Pesticide Action Network UK (PAN-UK) are the only UK charity focused solely on tackling the problems caused by pesticides and promoting safe and sustainable alternatives in agriculture, urban areas, homes and gardens. PAN-UK promotes agroecological practices, guiding and supporting farmers across the world.

Agroecology practices include putting farmers first, promoting soil health, biodiversity and natural ecosystem function, integrating science with knowledge and practice, promoting complexity over simplicity, minimising waste and optimising energy.

According to PAN-UK, less than 0.1% of pesticides applied for pest control reach their target pests (Pimental, 1995). Replacing chemicals that cause harm to our health and biodiversity, including soil degradation, is essential. Agroecology improves farmers’ profitability, yield, health, food security, and better opportunities for women farmers.
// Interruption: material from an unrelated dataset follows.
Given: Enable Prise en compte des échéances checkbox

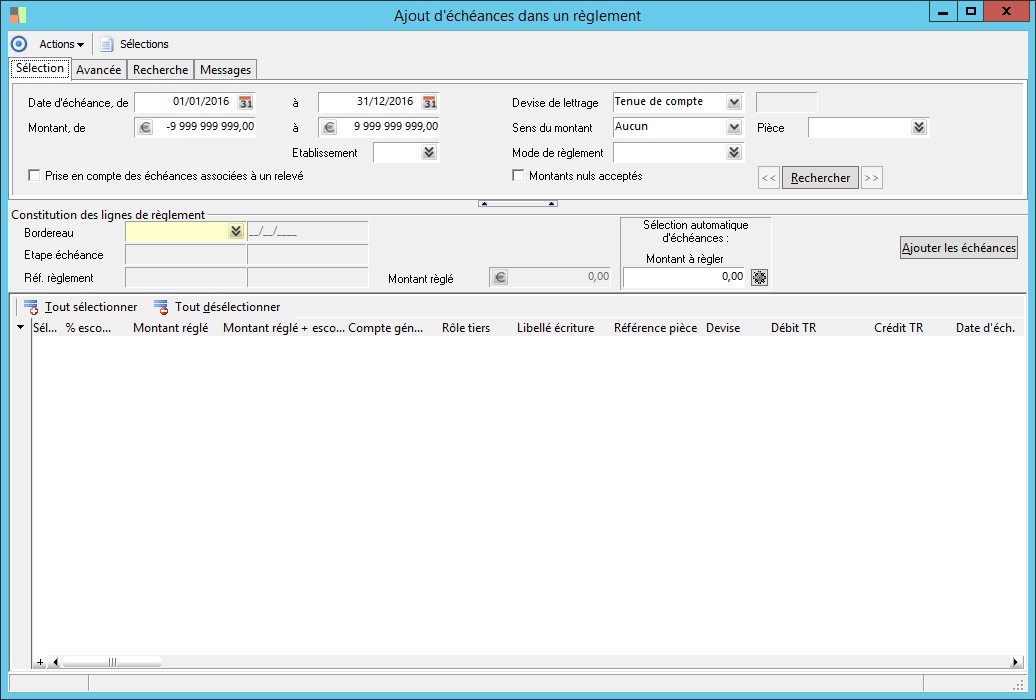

Pesticides can damage our health, biodiversity, wildlife, pollute the air we breathe, the water we drink, soil, plants and everything else it touches. It’s also the cause of suicide and accidental deaths mainly in the global south. These toxic chemicals must be replaced with biological control or biopesticides.


Biological control, or natural control, is a component of an integrated pest management strategy. It’s the reduction of pest populations by natural enemies, biological control of insects, weeds and plant diseases. Biocontrol is safer for the end-user and the environment.

The approval process and authorisation of innovative biocontrol is still slow, complex and differs from country to country. There is an urgent need to rethink data requirements on risk assessments and also create a worldwide integrated and simplified regulatory system, so every country is on the same page. This would also facilitate trade between countries and at the same time help to reverse biodiversity loss globally.

“We need a strong voice lobbying for biocontrols at the highest levels of government”, mentioned Nick Mole, PAN-UK policy officer at the World BioProtection Awards 2022.

Since Brexit, the UK’s deregulation plans on pesticides and GMO food have caused some concern, including possible free trade agreements with countries with lower food standards. The UK population may be consuming products with high level of pesticides, including unlabelled genetically engineered foods that may be available as early as 2023. Are we prepared to accept this?

“The indirect consequence is that people are starving in Africa because we are eating more and more organic products”, said, Erik Fyrwald, the CEO of Chinese-owned agrochemical giant Syngenta, to NZZ. This statement showed his opposition to organic farming.

Syngenta produces pesticides and GM seeds. The company’s Huddersfield factory exported a staggering 12,000 tonnes of the herbicide Paraquat and others in 2020. Paraquat was banned for use in the UK since 2007, as it’s been linked to be lethal to humans causing kidney failure, liver damage, DNA damage, Parkinson’s disease and death.  

A very interesting move from Syngenta Crop Protection AG is their recent acquisition of two products, NemaTrident® and UniSpore®, from UK-based biocontrol technology developer Bionema. Is this a sign that change may be under way?

With the right support from governments, farmers are keen to accept more sustainable solutions to protect their crops, retailers and the public are open and interested in healthier products and protecting the environment, therefore legislators should be on their side facilitating this process, turning this into a win-win situation.

This is time for corporations, scientists, environmentalists, activists, farmers, growers, the public, governments, legislators, regulators, and the entire world to come together and accept that change is essential to our survival and it must happen now!